I too am anti-boneheadedness.

I hope both cyclists and drivers read this. Hell, pedestrians too.

I dislike it when cyclists violate the law because it makes us all look bad, and then I have to deal with the fallout as a bike advocate. But my observation is that it's not "cyclists" or "drivers" who violate the law but rather "people". When I ride with novices, they often start out as total scofflaws and mock me for stopping at red lights, then gradually improve as they take pride in their riding (or maybe they get tired of waiting me at lights). People naturally gravitate towards the freest behavior they think they can get away with and isn't taboo or dangerous -- thus cyclists run stop signs and drivers go 10 mph over the speed limit and pedestrians ignore the law completely.

>>I guess my big beef is that everytime someone does something bone-headed...it increases the number of angry agressive drivers who will not give an inch to any cyclist under any circumstances<<

Understood.
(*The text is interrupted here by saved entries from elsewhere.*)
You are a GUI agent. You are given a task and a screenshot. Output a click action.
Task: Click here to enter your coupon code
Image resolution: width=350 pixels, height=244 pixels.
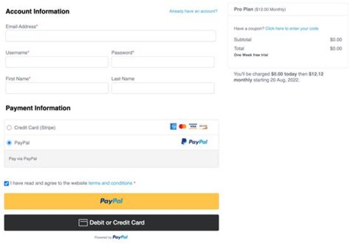[x=292, y=29]
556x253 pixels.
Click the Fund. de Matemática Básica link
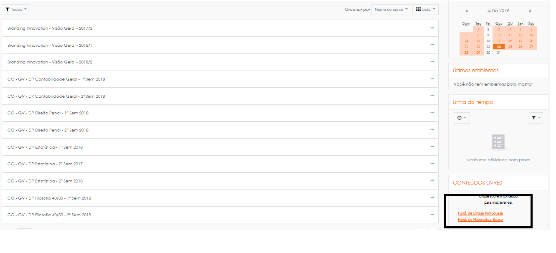(x=480, y=220)
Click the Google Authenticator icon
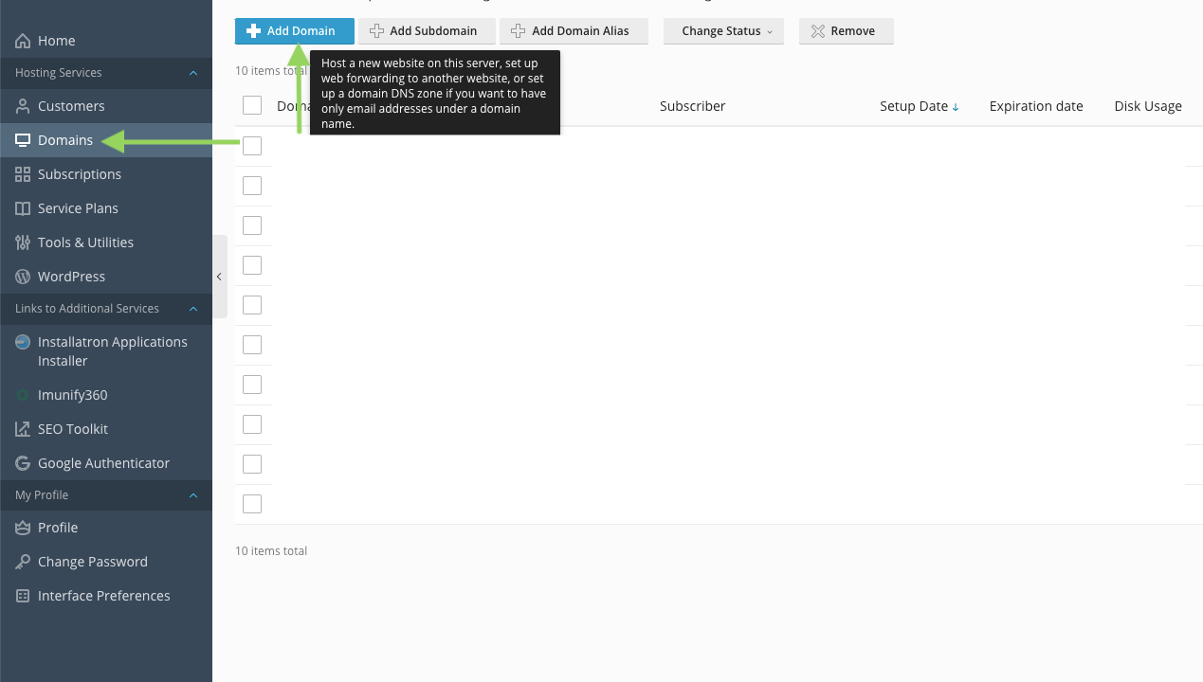 point(23,463)
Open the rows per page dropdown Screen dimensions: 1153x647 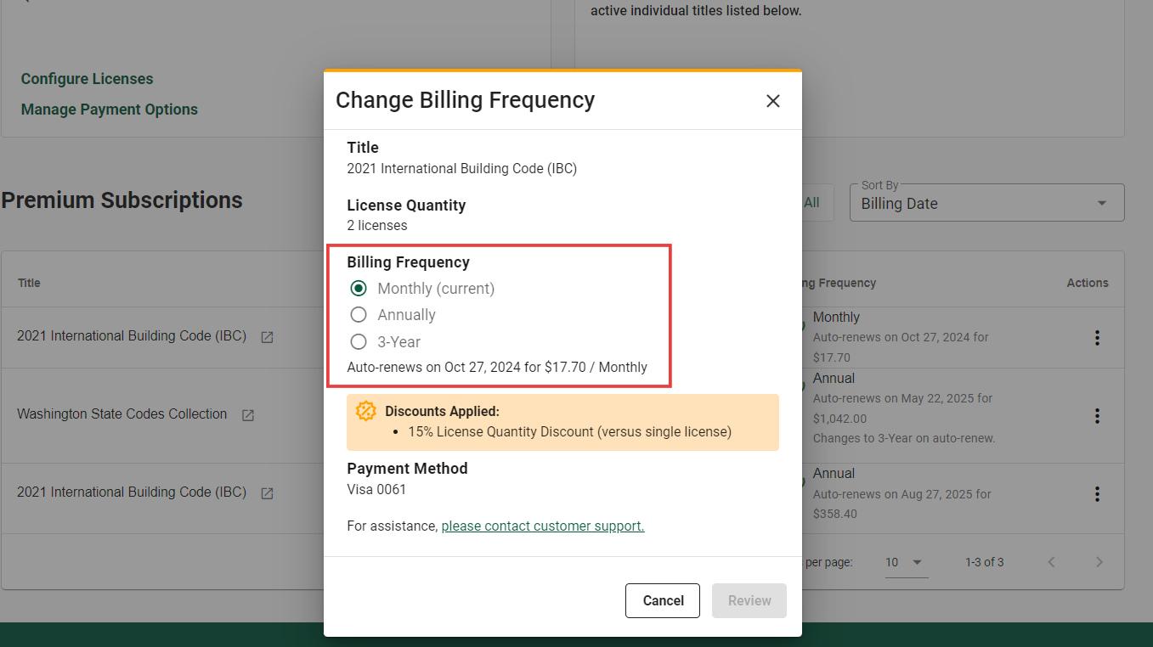906,562
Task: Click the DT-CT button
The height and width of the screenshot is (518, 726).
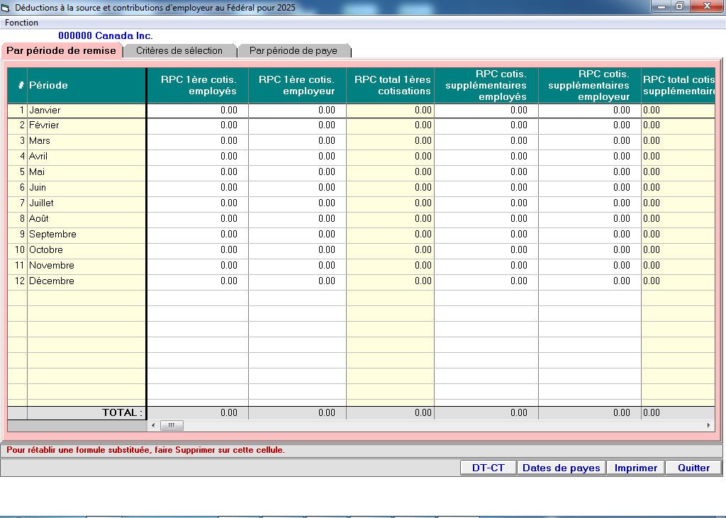Action: [488, 468]
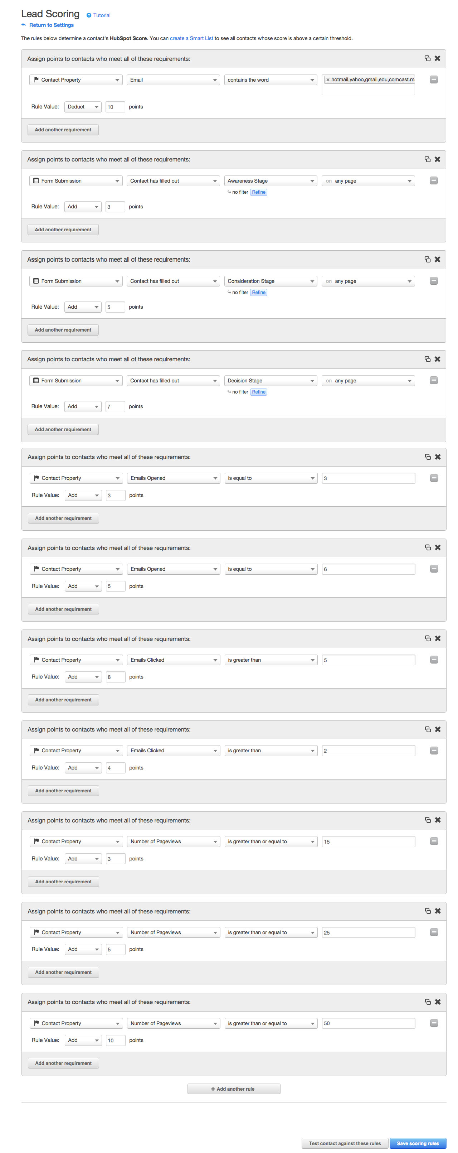458x1153 pixels.
Task: Duplicate the Decision Stage rule
Action: 427,359
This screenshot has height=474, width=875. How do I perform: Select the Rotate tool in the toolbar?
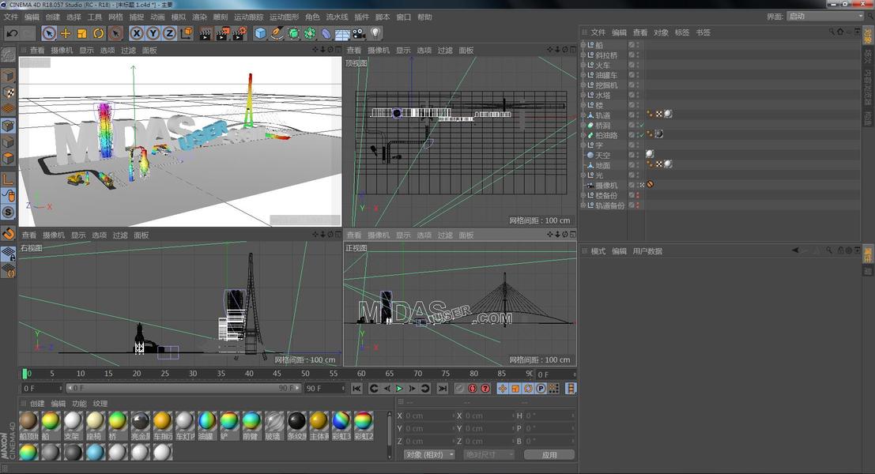click(99, 33)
Though it's interesting that when a car runs a red-light, swerves in and out of traffic, or drives up the shoulder to get ahead of stopped traffic, you don't see drivers say to themselves, "God what a bunch of a$$holes we are!"

I think "building on the goodwill of auto-drivers" is a fool's errand. To the angry little men (and women) who we're talking about, your mere *presence* is the provocation.

My response is to take the lane in most cases, ride my own ride, and realize that no one's going to intentionally run you down.

Maybe we should take a page from the motorcyclists, and cultivate the image of the cyclist as someone you really, really do not want to tussle with.

Whether it's a fool's errand or not, you can't really hope for all cyclists to stop breaking the law. It's a tragedy of the commons situation. If you obey the law to build good will, you pay full price but get only incremental benefit. On the other end, if everyone obeyed the law, the one guy who broke it would get full benefit at zero cost.